Sometimes NC BBQ is just the thing

by Brian Clarey


I’ve been talking a bunch of smack about our local food scene lately, bemoaning the state of pizza, carping about the dearth of great independent restaurants, complaining that no one seems to understand what the word “bistro” means.

In doing this, I lost sight of one of our most revered culinary tradition: the chopped barbecue sandwich. It’s nothing fancy, just meat and bread and slaw, but when it’s done right, the results can be sublime.

That’s why I hit Little Richard’s Lexington BBQ the other day, the location on Country Club Road in Winston-Salem on the outskirts of town, which shares a lot with a car wash. It looks like it’s been sitting here for 50 years, though the menu states that it’s only been open since 1991.

It’s everything you would want in a down-home barbecue joint, with vintage cigarette ads in the walls, servers who call you “darlin’” and a logo of a pig with a pompadour, as fine an example of suicide food there is.

The menu leans towards the basics: hot dogs and burgers and wings, with a few fried goodies as sides. But I came for the barbecue, which comes sliced, chopped or coarse. A tray gets you slaw and either rolls or hush puppies.

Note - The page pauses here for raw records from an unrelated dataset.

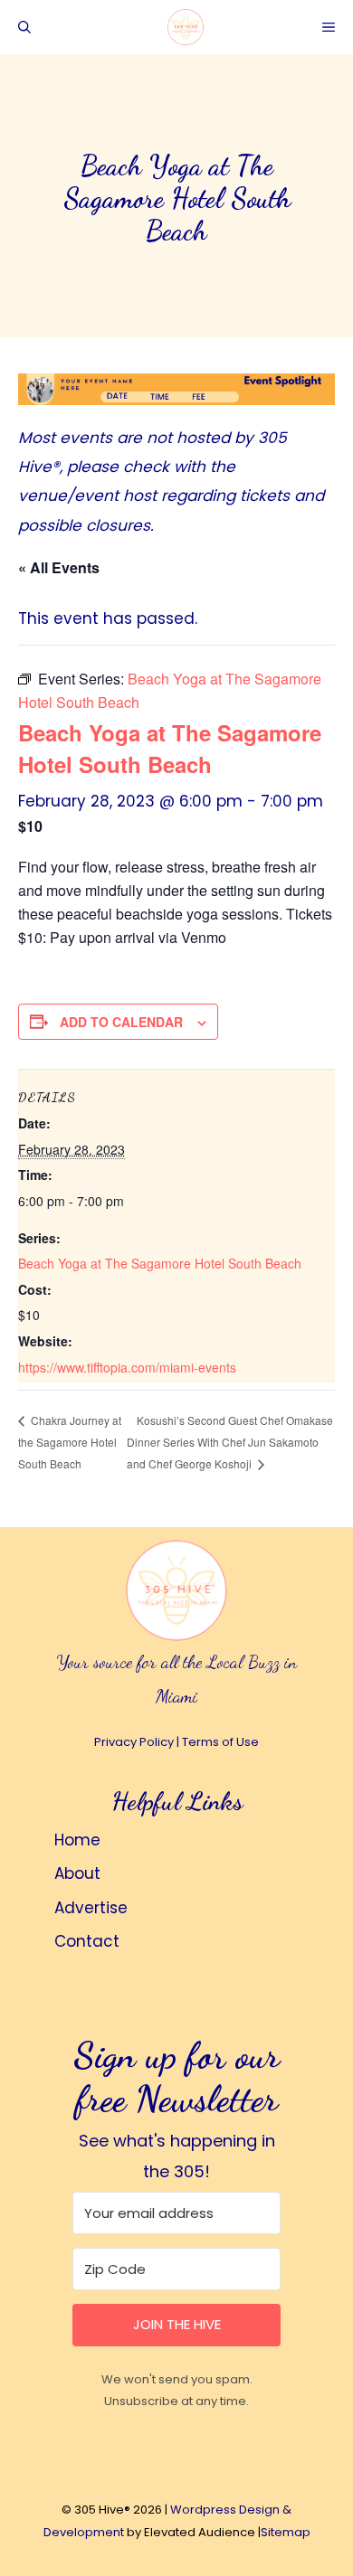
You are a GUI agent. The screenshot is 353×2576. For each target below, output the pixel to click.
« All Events (59, 567)
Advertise (91, 1908)
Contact (86, 1941)
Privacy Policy (134, 1741)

I got the large with rolls, so I could make my own sandwich, and was within minutes presented with my food: two soft and shiny rolls, a tray holding more red cole slaw than anybody could eat and a huge plop of barbecue chopped so finely it looked like it might have already been chewed — I mean that in a good way.

I piled the ’cue as high as I dared on the first roll, slathered some house sauce made from ketchup, vinegar and spices on top and then hit it with a layer of slaw. With bread this soft, I was able to sort of seal the edges, so very little fell out onto the wax paper.

I’ve found there is very little swing in a barbecue sandwich — either it’s very good, or it totally sucks. Most of this hinges on the meat. It needs to be done right, slow-cooked until it’s falling apart, seasoned with natural smoke and an effective rub. True to form, Little Richard’s uses only pork shoulders cooked all day long in the house smoker. The result is an exceptionally tasty product, which does just fine without the accoutrements of slaw and sauce — but who’s gonna turn that down?

My large tray provided me with pork and slaw for two gigantic sandwiches, which I washed down with an excellent sweet tea (side note: if you’re eating at a barbecue joint with lousy sweet tea, you’re eating at the wrong barbecue joint) and enough would have been left over in the tray for a third if I hadn’t doused it with Texas Pete’s and forked it down.

I took out as much of the slaw as I could, but as I’ve said, nobody can eat that much slaw.

Instead of dessert, a slate of homemade cakes, I grabbed a chocolate B&G pie on the way out and ate it on the way home. As I chewed the delicious confection, with the sweet pork meat filling my soul, my faith was renewed in the local culinary tradition. Our barbecue may be simple and formulaic, but when it’s done right there’s nothing better.